* [WHAT IS NEEDED]: Say how many lines in the records contain "will". The reply must consist of the number alone.

○ ○ ○ ○ ○

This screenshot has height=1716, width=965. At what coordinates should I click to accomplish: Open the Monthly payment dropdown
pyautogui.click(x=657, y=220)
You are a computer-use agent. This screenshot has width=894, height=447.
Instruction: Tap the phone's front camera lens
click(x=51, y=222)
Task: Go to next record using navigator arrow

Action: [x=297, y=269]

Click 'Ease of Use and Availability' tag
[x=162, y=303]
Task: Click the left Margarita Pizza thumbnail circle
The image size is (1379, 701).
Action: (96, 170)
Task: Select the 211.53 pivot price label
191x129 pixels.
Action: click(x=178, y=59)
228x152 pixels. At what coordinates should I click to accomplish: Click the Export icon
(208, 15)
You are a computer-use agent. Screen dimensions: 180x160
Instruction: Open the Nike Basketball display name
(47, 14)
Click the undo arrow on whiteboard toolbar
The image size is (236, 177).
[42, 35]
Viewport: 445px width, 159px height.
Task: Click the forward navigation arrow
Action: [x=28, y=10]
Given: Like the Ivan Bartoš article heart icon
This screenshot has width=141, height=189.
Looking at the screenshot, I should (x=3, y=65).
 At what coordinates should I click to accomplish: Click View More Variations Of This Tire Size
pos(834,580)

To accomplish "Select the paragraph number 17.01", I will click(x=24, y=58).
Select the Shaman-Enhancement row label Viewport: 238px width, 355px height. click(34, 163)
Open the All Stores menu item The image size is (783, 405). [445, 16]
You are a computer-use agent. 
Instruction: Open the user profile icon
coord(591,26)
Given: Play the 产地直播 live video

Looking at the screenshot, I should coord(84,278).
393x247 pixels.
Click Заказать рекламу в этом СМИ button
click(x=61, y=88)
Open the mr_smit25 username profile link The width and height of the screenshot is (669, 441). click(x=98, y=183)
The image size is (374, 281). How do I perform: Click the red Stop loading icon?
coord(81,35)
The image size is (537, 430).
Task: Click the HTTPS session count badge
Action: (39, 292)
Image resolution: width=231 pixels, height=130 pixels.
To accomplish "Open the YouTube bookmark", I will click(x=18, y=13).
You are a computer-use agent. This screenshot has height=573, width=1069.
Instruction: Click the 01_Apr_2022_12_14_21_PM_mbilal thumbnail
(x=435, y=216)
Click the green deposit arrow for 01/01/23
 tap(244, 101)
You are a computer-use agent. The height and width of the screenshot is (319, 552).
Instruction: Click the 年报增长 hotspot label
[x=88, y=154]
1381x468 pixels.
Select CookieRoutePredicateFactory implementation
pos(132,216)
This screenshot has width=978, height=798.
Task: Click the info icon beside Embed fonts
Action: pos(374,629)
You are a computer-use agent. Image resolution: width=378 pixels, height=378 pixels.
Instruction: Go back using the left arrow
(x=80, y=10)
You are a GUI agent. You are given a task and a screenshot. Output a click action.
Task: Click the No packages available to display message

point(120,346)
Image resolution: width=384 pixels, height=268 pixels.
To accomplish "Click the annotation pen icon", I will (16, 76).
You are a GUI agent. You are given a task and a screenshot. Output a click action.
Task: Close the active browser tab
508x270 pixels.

○ ○ ○ ○ ○

* [THE COMPLETED TASK]: 3